- **Stated problem A**:
List the writers that the blog post about Atheist Delusions identifies as the "New Atheists."
- **Stated problem B**:
Reproduce the blog post about Atheist Delusions word for word, from "With this post, I'm" to "of the post.".
- **Stated problem C**:
Resume the blog post about Atheist Delusions, picking up right after its final sentence.

- **Selection**:
With this post, I'm inaugurating an occasional feature on the blog. Think of it as an idiosyncratic monthly book review section. The books I'll mention will often be new(ish), but not always. They will simply be a sample of what I've been reading and thinking about in recent weeks. Hence the unassuming title of the post. 

David Bentley Hart, Atheist Delusions: The Christian Revolution and Its Fashionable Enemies (Yale, 2009). One of the intellectual highlights of my time as an editor for First Things magazine was publishing the work of David Bentley Hart. Yes, he can be insufferably pompous. (And yes, he was quite happy to serve as Roger Kimball's hit man when it came time for the New Criterion to do its part for the conservative movement and savage my "extremely boring" book.) Still, there is no denying Hart's polemical gifts or his brilliance as a theologian and as an intellectual historian of Christianity. With Atheist Delusions, he has written a learned response to the "New Atheists" (Dennett, Dawkins, Harris, and Hitchens) -- writers who, in Hart's view, exhibit astonishing ignorance and superficiality compared to the greatest atheists of the past (Hume, Gibbon, Nietzsche). His book aims to transform the New Atheists' straw-man version of Christianity into a warrior capable of defending himself against antagonists both sublime and ridiculous. Anyone interested in taking the debate about God to the next level should read and reflect on Hart's spirited brief on behalf of Christian truth.

- **Dataset section**:
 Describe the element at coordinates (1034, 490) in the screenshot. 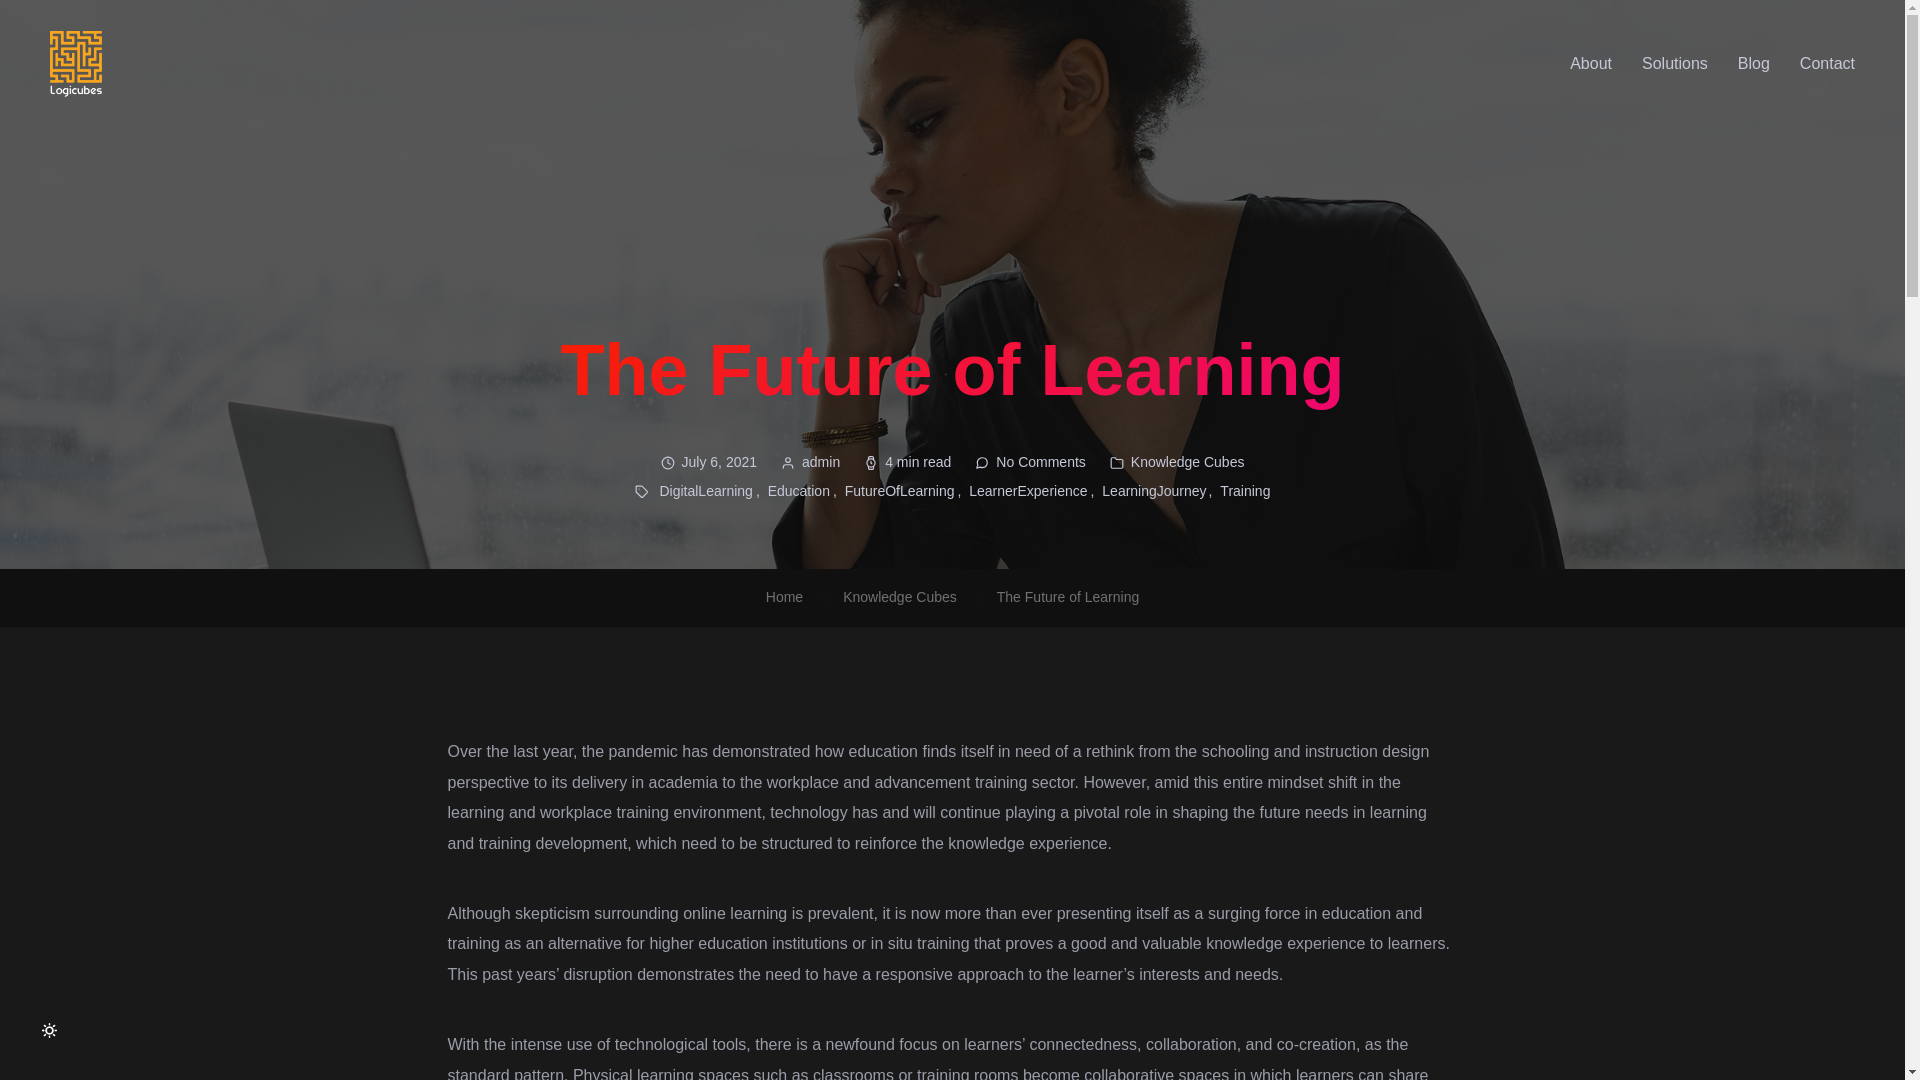

I see `LearnerExperience` at that location.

- **Result A**:
Dennett, Dawkins, Harris, Hitchens

- **Result B**:
With this post, I'm inaugurating an occasional feature on the blog. Think of it as an idiosyncratic monthly book review section. The books I'll mention will often be new(ish), but not always. They will simply be a sample of what I've been reading and thinking about in recent weeks. Hence the unassuming title of the post.

- **Result C**:
Michelle Goldberg, The Means of Reproduction: Sex, Power, and the Future of the World (Penguin, 2009). Author of one of the first (and still the most richly reported) books about the American religious right during the early years of this decade (Kingdom Coming), Goldberg has now turned her attention to the rest of the world. In a series of engaging and troubling chapters, she examines the "one thing that unites cultural conservatives throughout the world" -- namely, the view that "women's equality and self-possession" is "unnatural, a violation of the established order." Her book is a sharply critical (and deeply informed) examination of the misogynistic ideas and fears that link Protestant fundamentalists, Islamists, Hindu Nationalists, ultra-Orthodox Jews, and ultramontane Catholics into a global inter-religious movement that aims to curtail the rights of women and stamp out feminist ideals. Highly recommended for those interested in understanding the culture war and/or waging it from the secular-liberal side.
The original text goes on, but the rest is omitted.